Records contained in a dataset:
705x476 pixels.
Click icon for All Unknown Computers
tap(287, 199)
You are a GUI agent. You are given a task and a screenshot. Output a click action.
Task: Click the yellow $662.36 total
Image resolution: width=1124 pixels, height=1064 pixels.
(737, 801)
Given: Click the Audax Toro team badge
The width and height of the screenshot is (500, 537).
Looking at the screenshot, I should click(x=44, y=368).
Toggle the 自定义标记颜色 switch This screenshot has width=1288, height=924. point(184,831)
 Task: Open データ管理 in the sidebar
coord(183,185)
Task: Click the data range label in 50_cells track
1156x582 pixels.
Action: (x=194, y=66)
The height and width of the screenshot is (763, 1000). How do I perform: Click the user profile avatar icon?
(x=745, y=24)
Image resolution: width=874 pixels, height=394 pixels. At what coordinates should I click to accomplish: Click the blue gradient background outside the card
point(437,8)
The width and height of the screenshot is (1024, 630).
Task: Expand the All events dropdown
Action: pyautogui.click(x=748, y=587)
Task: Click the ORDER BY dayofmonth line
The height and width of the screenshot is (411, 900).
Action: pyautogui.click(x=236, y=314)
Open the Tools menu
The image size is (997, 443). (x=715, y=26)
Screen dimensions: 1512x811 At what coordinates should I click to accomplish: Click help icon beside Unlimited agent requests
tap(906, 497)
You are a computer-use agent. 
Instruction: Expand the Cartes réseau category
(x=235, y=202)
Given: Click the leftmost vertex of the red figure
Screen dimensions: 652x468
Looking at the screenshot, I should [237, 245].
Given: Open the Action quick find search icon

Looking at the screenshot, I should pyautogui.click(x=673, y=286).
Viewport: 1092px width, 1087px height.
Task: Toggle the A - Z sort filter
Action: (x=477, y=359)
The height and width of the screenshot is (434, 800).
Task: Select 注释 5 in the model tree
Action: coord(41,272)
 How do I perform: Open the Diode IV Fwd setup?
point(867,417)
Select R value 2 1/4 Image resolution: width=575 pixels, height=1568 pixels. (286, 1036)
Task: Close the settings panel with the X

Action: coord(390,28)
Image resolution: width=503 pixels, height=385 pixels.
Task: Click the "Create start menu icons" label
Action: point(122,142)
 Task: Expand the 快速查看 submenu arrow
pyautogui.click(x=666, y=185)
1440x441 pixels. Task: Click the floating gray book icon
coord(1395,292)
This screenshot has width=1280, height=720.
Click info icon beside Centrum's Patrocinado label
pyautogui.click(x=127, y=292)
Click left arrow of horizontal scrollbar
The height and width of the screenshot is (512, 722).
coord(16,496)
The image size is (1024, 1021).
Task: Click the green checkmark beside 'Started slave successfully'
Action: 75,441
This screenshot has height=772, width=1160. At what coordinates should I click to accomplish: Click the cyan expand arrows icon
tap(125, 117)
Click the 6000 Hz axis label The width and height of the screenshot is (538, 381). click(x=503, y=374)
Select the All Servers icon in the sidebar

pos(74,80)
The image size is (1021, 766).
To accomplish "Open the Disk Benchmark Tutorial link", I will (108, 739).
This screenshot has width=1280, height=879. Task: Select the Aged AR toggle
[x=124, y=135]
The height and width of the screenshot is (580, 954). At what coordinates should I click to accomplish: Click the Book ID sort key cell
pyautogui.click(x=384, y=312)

__Task objective__
A faithful, complete copy of the entries above is required.

__Output of the task__
705x476 pixels.
Click icon for All Unknown Computers
tap(287, 199)
You are a GUI agent. You are given a task and a screenshot. Output a click action.
Task: Click the yellow $662.36 total
Image resolution: width=1124 pixels, height=1064 pixels.
(737, 801)
Given: Click the Audax Toro team badge
The width and height of the screenshot is (500, 537).
Looking at the screenshot, I should click(x=44, y=368).
Toggle the 自定义标记颜色 switch This screenshot has width=1288, height=924. point(184,831)
 Task: Open データ管理 in the sidebar
coord(183,185)
Task: Click the data range label in 50_cells track
1156x582 pixels.
Action: (x=194, y=66)
The height and width of the screenshot is (763, 1000). How do I perform: Click the user profile avatar icon?
(x=745, y=24)
Image resolution: width=874 pixels, height=394 pixels. At what coordinates should I click to accomplish: Click the blue gradient background outside the card
point(437,8)
The width and height of the screenshot is (1024, 630).
Task: Expand the All events dropdown
Action: pyautogui.click(x=748, y=587)
Task: Click the ORDER BY dayofmonth line
The height and width of the screenshot is (411, 900).
Action: pyautogui.click(x=236, y=314)
Open the Tools menu
The image size is (997, 443). (x=715, y=26)
Screen dimensions: 1512x811 At what coordinates should I click to accomplish: Click help icon beside Unlimited agent requests
tap(906, 497)
You are a computer-use agent. 
Instruction: Expand the Cartes réseau category
(x=235, y=202)
Given: Click the leftmost vertex of the red figure
Screen dimensions: 652x468
Looking at the screenshot, I should [237, 245].
Given: Open the Action quick find search icon

Looking at the screenshot, I should pyautogui.click(x=673, y=286).
Viewport: 1092px width, 1087px height.
Task: Toggle the A - Z sort filter
Action: (x=477, y=359)
The height and width of the screenshot is (434, 800).
Task: Select 注释 5 in the model tree
Action: coord(41,272)
 How do I perform: Open the Diode IV Fwd setup?
point(867,417)
Select R value 2 1/4 Image resolution: width=575 pixels, height=1568 pixels. (286, 1036)
Task: Close the settings panel with the X

Action: coord(390,28)
Image resolution: width=503 pixels, height=385 pixels.
Task: Click the "Create start menu icons" label
Action: point(122,142)
 Task: Expand the 快速查看 submenu arrow
pyautogui.click(x=666, y=185)
1440x441 pixels. Task: Click the floating gray book icon
coord(1395,292)
This screenshot has width=1280, height=720.
Click info icon beside Centrum's Patrocinado label
pyautogui.click(x=127, y=292)
Click left arrow of horizontal scrollbar
The height and width of the screenshot is (512, 722).
coord(16,496)
The image size is (1024, 1021).
Task: Click the green checkmark beside 'Started slave successfully'
Action: 75,441
This screenshot has height=772, width=1160. At what coordinates should I click to accomplish: Click the cyan expand arrows icon
tap(125, 117)
Click the 6000 Hz axis label The width and height of the screenshot is (538, 381). click(x=503, y=374)
Select the All Servers icon in the sidebar

pos(74,80)
The image size is (1021, 766).
To accomplish "Open the Disk Benchmark Tutorial link", I will (108, 739).
This screenshot has width=1280, height=879. Task: Select the Aged AR toggle
[x=124, y=135]
The height and width of the screenshot is (580, 954). At what coordinates should I click to accomplish: Click the Book ID sort key cell
pyautogui.click(x=384, y=312)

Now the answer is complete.